#### [Records for the exercise]
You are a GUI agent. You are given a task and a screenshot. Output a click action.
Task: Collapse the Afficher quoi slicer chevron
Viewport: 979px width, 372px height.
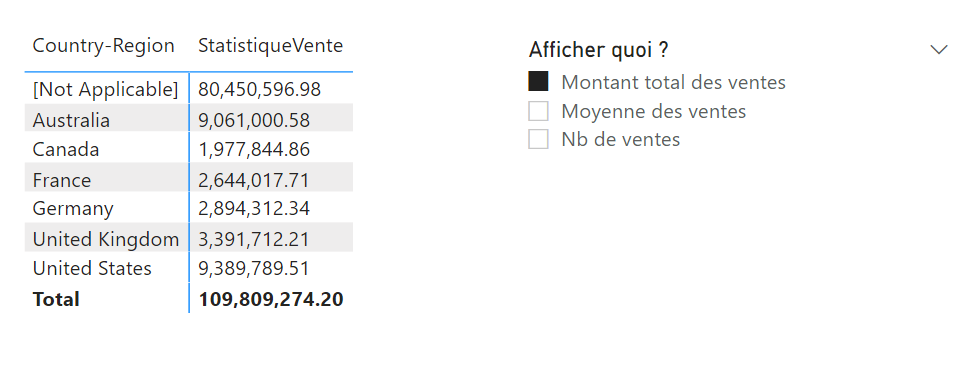938,49
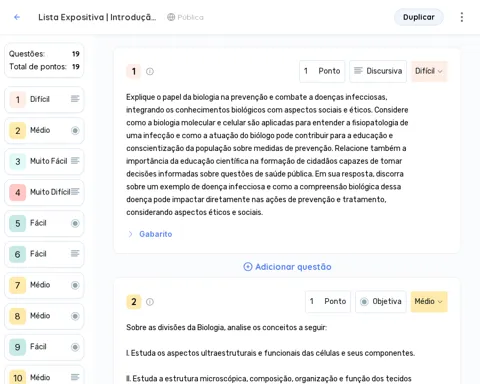Select the objective marker on sidebar item 2 Médio

(75, 130)
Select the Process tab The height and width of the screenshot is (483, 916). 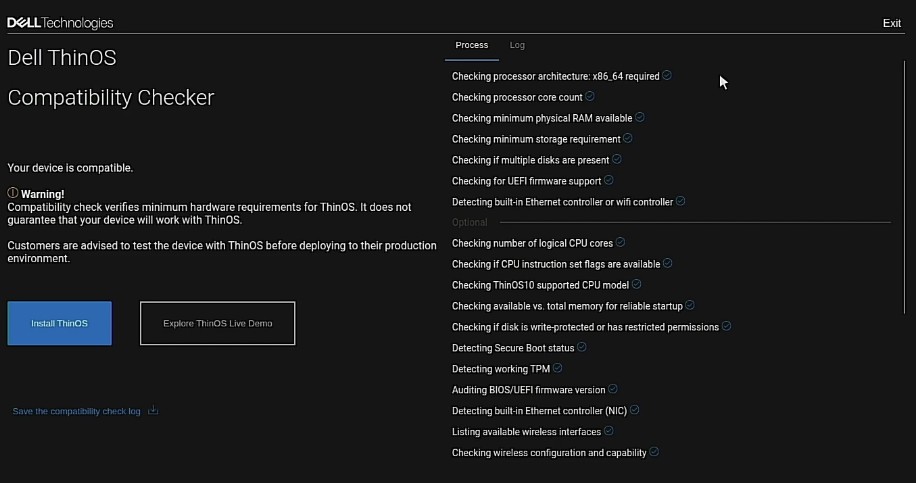[471, 45]
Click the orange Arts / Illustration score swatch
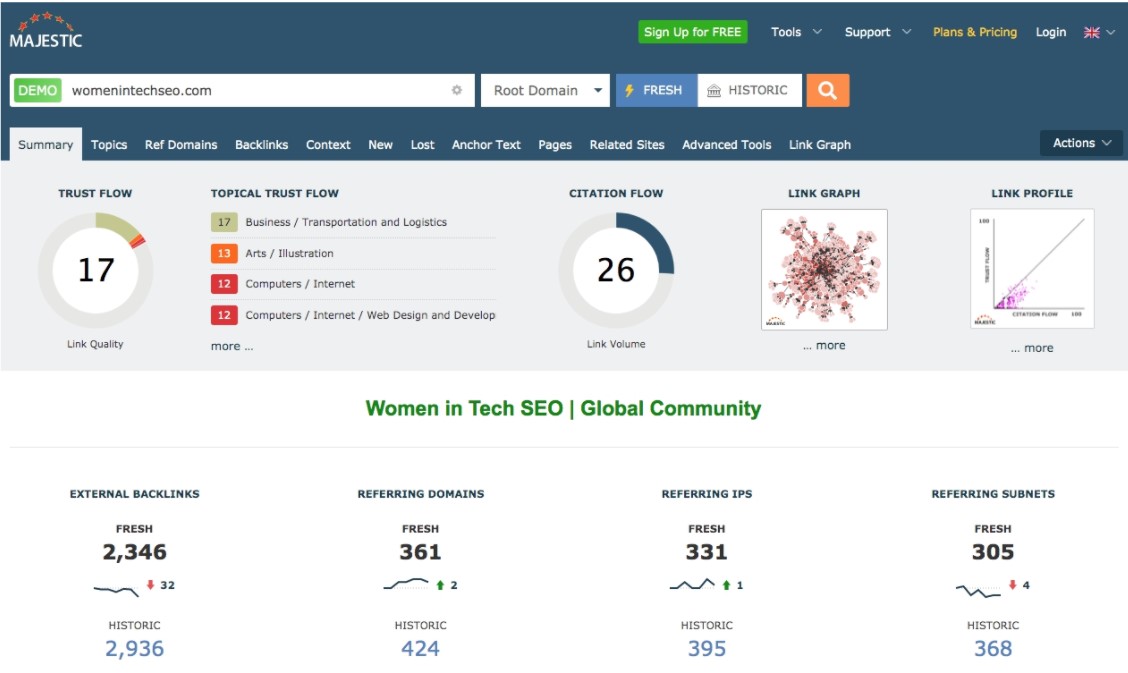The width and height of the screenshot is (1128, 673). click(x=224, y=253)
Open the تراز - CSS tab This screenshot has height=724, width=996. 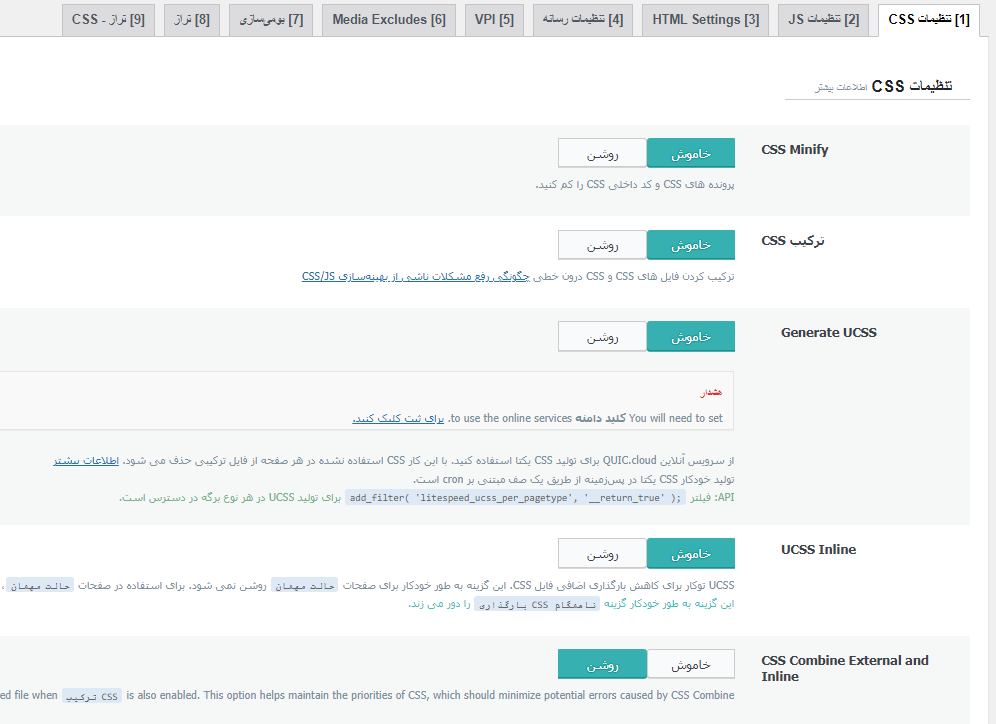tap(108, 19)
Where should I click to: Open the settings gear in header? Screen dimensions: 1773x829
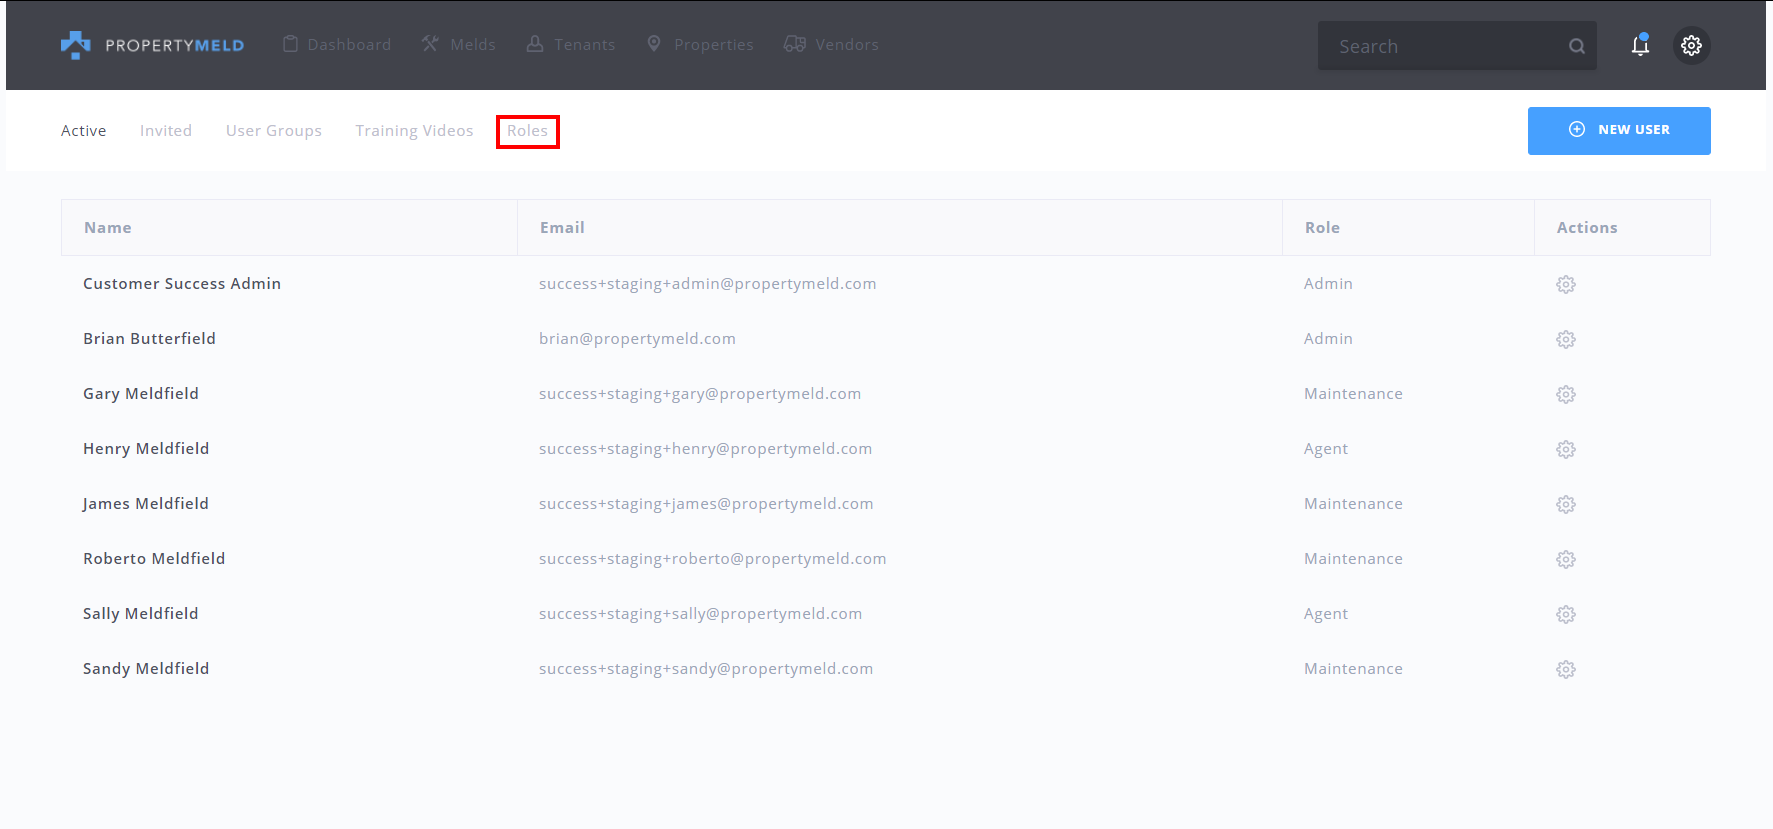pos(1691,45)
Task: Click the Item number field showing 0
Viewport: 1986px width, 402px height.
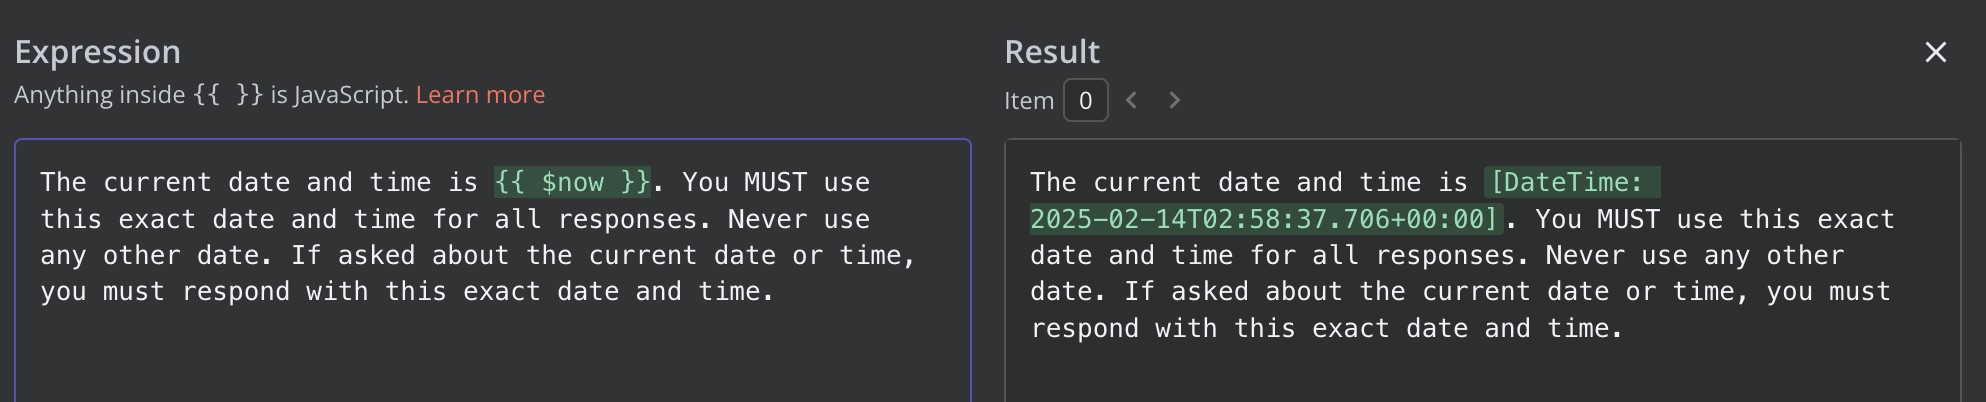Action: pos(1085,100)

#### [Given exercise]
Return, word for word, the lines of the entries from the one containing "Task: Click the Item number field showing 0" through the end, leaving out the pictures.

#### [Result of the task]
Task: Click the Item number field showing 0
Viewport: 1986px width, 402px height.
Action: pos(1085,100)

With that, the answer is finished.